• [PROBLEM STATEMENT]
Exactly the lines from the one containing "コメントの (23, 2531)" to the last line of the records, inclusive, are to be transcribed; include no others.

[Records from a data collection]
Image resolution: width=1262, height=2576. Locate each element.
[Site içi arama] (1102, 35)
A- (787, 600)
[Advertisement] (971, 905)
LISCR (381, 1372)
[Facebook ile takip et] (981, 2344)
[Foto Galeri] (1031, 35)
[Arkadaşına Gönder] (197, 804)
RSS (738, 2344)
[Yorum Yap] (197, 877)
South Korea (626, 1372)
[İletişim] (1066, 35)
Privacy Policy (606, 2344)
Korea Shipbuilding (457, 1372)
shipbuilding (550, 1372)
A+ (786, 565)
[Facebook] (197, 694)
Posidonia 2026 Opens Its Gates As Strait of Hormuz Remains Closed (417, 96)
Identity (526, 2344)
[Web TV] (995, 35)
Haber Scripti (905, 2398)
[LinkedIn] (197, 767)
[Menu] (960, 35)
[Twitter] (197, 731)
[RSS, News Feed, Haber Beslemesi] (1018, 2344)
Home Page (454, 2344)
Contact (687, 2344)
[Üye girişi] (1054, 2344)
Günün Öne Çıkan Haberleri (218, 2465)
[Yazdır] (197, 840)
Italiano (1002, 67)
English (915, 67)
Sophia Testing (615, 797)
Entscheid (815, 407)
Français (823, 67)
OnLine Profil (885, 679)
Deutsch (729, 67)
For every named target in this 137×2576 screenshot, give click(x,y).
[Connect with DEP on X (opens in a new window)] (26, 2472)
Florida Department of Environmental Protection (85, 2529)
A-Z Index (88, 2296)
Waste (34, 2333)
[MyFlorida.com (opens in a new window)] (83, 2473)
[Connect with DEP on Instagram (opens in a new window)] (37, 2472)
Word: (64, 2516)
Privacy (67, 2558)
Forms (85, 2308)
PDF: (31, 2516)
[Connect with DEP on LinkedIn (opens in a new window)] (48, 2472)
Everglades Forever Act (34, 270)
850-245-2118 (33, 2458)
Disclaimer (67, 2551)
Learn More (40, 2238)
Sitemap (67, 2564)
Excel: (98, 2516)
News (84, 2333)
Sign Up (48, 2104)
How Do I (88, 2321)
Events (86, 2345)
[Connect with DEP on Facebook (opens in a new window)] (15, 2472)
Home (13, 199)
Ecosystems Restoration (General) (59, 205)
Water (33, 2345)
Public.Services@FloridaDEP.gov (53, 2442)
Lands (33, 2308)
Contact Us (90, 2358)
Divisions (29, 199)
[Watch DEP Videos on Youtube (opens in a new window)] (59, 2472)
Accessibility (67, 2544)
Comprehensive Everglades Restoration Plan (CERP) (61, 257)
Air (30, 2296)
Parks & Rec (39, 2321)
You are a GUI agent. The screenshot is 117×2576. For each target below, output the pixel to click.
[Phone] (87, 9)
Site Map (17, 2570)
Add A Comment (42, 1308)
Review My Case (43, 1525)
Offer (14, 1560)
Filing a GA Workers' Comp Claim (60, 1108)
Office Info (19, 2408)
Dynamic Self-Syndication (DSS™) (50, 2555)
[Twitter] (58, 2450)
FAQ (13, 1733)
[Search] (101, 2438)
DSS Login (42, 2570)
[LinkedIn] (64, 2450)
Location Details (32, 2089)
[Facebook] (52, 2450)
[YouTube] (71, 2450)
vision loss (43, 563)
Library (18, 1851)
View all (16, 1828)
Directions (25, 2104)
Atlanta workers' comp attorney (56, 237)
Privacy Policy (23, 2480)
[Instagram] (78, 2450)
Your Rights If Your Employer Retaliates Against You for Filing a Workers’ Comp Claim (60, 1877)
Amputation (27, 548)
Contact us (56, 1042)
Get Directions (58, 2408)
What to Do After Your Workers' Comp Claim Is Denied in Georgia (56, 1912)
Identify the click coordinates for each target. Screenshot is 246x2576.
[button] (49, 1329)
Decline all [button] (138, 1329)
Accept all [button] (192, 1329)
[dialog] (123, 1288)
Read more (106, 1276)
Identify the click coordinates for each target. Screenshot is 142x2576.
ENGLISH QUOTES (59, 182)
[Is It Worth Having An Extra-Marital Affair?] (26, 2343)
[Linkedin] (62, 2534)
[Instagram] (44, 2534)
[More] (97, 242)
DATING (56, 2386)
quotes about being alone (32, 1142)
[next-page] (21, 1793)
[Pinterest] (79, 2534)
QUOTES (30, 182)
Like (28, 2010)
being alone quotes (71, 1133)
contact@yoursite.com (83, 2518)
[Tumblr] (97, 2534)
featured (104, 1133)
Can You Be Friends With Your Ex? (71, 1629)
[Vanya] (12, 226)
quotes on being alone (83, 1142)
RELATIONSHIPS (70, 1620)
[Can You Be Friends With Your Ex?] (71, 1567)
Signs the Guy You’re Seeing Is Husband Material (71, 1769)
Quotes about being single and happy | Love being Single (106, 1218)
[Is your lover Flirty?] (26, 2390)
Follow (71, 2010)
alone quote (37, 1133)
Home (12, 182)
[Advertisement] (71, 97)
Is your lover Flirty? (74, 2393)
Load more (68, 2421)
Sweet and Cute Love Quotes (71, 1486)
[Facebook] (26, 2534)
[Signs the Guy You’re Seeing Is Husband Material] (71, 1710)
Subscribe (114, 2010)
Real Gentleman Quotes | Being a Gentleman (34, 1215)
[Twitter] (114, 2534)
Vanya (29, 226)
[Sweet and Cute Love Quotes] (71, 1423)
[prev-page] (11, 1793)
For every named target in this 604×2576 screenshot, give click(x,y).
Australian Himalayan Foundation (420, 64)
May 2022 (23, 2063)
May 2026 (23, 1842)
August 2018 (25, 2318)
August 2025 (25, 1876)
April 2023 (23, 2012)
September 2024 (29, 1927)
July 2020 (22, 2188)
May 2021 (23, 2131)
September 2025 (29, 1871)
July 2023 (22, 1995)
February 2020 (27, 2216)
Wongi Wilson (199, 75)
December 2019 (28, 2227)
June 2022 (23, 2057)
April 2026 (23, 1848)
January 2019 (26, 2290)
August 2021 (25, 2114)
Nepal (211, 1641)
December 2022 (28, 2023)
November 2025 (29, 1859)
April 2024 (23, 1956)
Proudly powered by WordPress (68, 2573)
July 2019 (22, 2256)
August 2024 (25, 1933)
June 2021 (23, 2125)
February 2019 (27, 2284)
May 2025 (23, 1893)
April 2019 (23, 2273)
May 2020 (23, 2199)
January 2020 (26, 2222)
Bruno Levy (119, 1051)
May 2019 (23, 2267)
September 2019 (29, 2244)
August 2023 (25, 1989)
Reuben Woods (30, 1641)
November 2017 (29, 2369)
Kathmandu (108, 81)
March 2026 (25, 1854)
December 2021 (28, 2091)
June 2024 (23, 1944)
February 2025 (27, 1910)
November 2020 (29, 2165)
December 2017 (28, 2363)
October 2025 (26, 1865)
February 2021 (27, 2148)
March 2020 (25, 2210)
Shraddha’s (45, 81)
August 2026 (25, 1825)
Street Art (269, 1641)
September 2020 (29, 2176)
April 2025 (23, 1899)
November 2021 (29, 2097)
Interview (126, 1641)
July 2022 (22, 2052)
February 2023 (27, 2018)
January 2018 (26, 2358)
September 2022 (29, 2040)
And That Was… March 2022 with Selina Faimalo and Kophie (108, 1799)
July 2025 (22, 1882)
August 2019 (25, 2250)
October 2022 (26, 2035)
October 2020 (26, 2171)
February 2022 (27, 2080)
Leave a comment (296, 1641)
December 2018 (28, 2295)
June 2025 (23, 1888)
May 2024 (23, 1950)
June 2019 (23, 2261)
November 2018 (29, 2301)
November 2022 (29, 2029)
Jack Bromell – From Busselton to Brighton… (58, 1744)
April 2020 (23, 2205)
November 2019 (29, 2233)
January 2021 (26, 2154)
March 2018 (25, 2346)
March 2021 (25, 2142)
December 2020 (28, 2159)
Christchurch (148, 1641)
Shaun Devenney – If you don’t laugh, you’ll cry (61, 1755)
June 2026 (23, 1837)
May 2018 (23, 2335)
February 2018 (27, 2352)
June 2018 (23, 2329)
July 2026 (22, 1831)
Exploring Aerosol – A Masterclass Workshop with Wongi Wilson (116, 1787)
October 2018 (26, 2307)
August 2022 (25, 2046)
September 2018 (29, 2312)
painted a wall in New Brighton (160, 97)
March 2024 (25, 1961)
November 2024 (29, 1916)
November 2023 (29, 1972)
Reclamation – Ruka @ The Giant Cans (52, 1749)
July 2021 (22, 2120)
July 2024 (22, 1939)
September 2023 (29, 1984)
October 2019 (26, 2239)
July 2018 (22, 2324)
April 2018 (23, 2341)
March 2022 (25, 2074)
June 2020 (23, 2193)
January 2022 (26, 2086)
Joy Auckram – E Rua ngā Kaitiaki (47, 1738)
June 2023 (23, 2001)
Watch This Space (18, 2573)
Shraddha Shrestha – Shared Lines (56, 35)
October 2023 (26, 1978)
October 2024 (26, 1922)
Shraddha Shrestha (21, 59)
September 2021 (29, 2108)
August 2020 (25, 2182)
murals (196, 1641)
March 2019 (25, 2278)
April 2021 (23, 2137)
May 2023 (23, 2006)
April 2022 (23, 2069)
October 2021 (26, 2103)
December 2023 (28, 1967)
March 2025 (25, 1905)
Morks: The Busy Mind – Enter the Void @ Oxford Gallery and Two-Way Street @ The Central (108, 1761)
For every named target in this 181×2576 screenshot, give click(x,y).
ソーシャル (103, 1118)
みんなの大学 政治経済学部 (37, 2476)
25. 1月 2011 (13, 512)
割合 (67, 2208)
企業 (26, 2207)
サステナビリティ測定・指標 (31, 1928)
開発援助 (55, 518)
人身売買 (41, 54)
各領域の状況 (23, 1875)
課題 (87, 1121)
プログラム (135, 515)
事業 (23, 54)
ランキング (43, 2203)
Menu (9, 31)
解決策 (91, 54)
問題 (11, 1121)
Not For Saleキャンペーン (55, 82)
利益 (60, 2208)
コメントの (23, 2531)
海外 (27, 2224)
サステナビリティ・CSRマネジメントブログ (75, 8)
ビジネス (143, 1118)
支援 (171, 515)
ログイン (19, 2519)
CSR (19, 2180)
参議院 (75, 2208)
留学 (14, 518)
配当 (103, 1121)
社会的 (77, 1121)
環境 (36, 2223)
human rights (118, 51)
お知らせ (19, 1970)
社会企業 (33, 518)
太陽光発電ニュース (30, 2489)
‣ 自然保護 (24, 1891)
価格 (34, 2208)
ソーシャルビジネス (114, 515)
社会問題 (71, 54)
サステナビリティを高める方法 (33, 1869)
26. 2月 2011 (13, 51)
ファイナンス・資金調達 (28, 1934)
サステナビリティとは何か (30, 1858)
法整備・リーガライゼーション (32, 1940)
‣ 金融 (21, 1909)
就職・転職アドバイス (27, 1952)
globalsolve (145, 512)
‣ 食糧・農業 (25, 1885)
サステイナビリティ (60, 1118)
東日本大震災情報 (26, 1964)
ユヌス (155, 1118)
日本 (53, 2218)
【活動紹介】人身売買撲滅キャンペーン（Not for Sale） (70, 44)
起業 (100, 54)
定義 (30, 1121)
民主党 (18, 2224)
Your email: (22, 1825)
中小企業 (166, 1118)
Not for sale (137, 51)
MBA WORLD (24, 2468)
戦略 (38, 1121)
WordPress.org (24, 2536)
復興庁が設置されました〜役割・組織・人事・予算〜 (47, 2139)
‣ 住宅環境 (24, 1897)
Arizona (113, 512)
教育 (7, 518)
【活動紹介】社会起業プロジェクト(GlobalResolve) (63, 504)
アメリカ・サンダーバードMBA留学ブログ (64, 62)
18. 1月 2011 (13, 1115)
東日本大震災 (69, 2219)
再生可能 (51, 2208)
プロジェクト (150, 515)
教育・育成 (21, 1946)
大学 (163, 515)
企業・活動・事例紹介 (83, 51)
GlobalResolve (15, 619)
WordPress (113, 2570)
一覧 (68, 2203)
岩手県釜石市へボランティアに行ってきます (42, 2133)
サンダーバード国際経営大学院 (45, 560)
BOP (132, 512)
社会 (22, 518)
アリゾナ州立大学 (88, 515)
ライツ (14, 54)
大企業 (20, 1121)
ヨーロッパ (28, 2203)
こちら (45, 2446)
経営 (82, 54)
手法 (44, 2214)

• [RESULT FOR THIS EXERCISE]
コメントの (23, 2531)
海外 (27, 2224)
サステナビリティ・CSRマネジメントブログ (75, 8)
ビジネス (143, 1118)
支援 (171, 515)
ログイン (19, 2519)
CSR (19, 2180)
参議院 (75, 2208)
留学 (14, 518)
配当 (103, 1121)
社会的 (77, 1121)
環境 (36, 2223)
human rights (118, 51)
お知らせ (19, 1970)
社会企業 (33, 518)
太陽光発電ニュース (30, 2489)
‣ 自然保護 (24, 1891)
価格 (34, 2208)
ソーシャルビジネス (114, 515)
社会問題 (71, 54)
サステナビリティを高める方法 (33, 1869)
26. 2月 2011 (13, 51)
ファイナンス・資金調達 (28, 1934)
サステナビリティとは何か (30, 1858)
法整備・リーガライゼーション (32, 1940)
‣ 金融 (21, 1909)
就職・転職アドバイス (27, 1952)
globalsolve (145, 512)
‣ 食糧・農業 (25, 1885)
サステイナビリティ (60, 1118)
東日本大震災情報 (26, 1964)
ユヌス (155, 1118)
日本 (53, 2218)
【活動紹介】人身売買撲滅キャンペーン（Not for Sale） (70, 44)
起業 (100, 54)
定義 (30, 1121)
民主党 (18, 2224)
Your email: (22, 1825)
中小企業 (166, 1118)
Not for sale (137, 51)
MBA WORLD (24, 2468)
戦略 (38, 1121)
WordPress.org (24, 2536)
復興庁が設置されました〜役割・組織・人事・予算〜 (47, 2139)
‣ 住宅環境 (24, 1897)
Arizona (113, 512)
教育 (7, 518)
【活動紹介】社会起業プロジェクト(GlobalResolve) (63, 504)
アメリカ・サンダーバードMBA留学ブログ (64, 62)
18. 1月 2011 (13, 1115)
東日本大震災 (69, 2219)
再生可能 (51, 2208)
プロジェクト (150, 515)
教育・育成 (21, 1946)
大学 (163, 515)
企業・活動・事例紹介 (83, 51)
GlobalResolve (15, 619)
WordPress (113, 2570)
一覧 (68, 2203)
岩手県釜石市へボランティアに行ってきます (42, 2133)
サンダーバード国際経営大学院 (45, 560)
BOP (132, 512)
社会 (22, 518)
アリゾナ州立大学 (88, 515)
ライツ (14, 54)
大企業 (20, 1121)
ヨーロッパ (28, 2203)
こちら (45, 2446)
経営 (82, 54)
手法 (44, 2214)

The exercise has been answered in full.